Education provides children with the basis for attaining dignity, better livelihoods, and a better quality of life when they grow up. By developing children’s latent capabilities, it contributes to a skilled workforce and acts as a powerful tool for reducing poverty and boosting economic growth in the future. The Third Primary Education Development Program (PEDP III) provides support the government in improving the quality of education as well as increasing the net enrolment and completion rates in primary education.

Challenge

Bangladesh has made remarkable progress in primary education. Access to primary education is almost universal. The sector is large with more than hundred thousand institutions, about 16.5 million students and more than 3 hundred thousand teaching staff. Despite the progress, only close to 70 percent of the children enrolled complete grade 5 and among them only 44 percent go on to the secondary level.
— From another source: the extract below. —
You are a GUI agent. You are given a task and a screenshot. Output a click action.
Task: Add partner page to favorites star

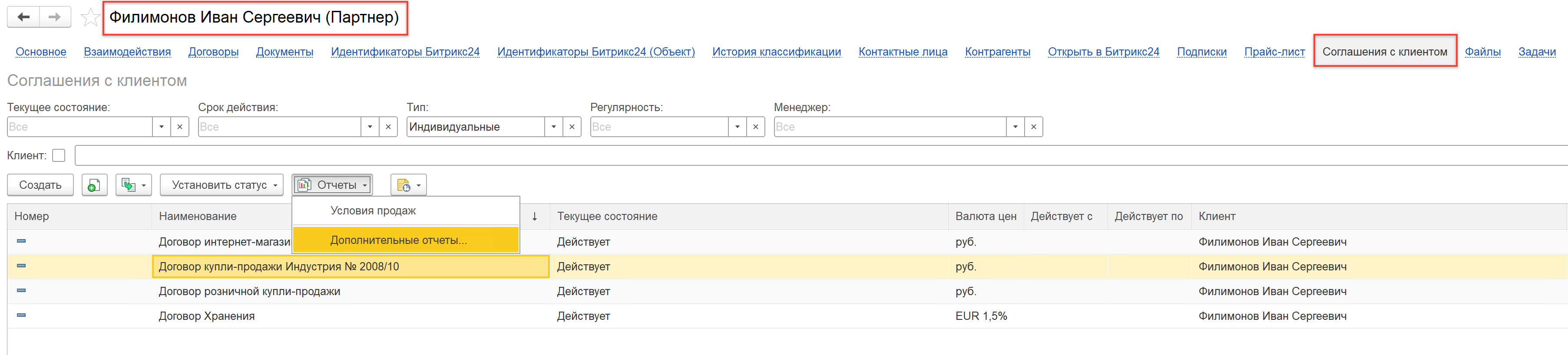click(x=90, y=17)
Children drop out mainly as they cannot afford tuition, books and other educational materials or live too far from the school. The quality of education is also a concern. Many schools are still overcrowded, teacher qualifications and motivation remain low and exams test mostly memory recall.

Approach

PEDP III builds on the experience of previous programs. It aims to enhance the quality of teaching in Bangladesh, and to reduce disparities in access and learning in primary education. PEDP III stands out from previous programs as its financing is linked entirely to results being achieved on the ground. Funds are disbursed when key targets, known as Disbursement Linked Indicators (DLIs), are met. All nine Development Partners (ADB, AusAID, CIDA, DFID, EU, JICA, SIDA, UNICEF and the World Bank) have agreed with the Government to a common results framework.  The DLIs cover nine areas which are a subset of the Government’s program for primary education. The DLIs for quality enhancement cover: development of an 18- month diploma program and teacher training in this program; development and incremental introduction of competency based examinations; merit based teacher and head teacher recruitment and timely distribution of textbooks (within a month of the start of the academic calendar), including an updated curriculum. The DLIs aiming to support reduction in disparities include the widespread introduction of preprimary education especially in disadvantaged areas, needs based infrastructure development to reduce overcrowding and to improve the quality of the facilities and school level planning. DLIs are also set for enhanced sector financing and effective monitoring. This new method of funding not only ensures that the program targets are met, but also seeks to make the achievements sustainable.

Results

  • 96.8% primary school enrolment rate and 73.8% completion rate.
  • Gender parity achieved in primary education.
  • More than 13,000 trained teachers recruited.
  • 100 million text books distributed by first month of the academic years to more than 85% schools.
  • 25% of the primary completion exam converted to competency based.
  • Out of the 9 DLIs for each year, 8 achieved for the first year and 7 for the second year to date.

Towards the Future

As a highly innovative sector-wide program PEDP III is expected to contribute to Bangladesh’s long term objective of human capital development for sustaining poverty reduction and economic growth. Over time all alternative, second-chance education type interventions are meant to be mainstreamed into the regular PEDP program.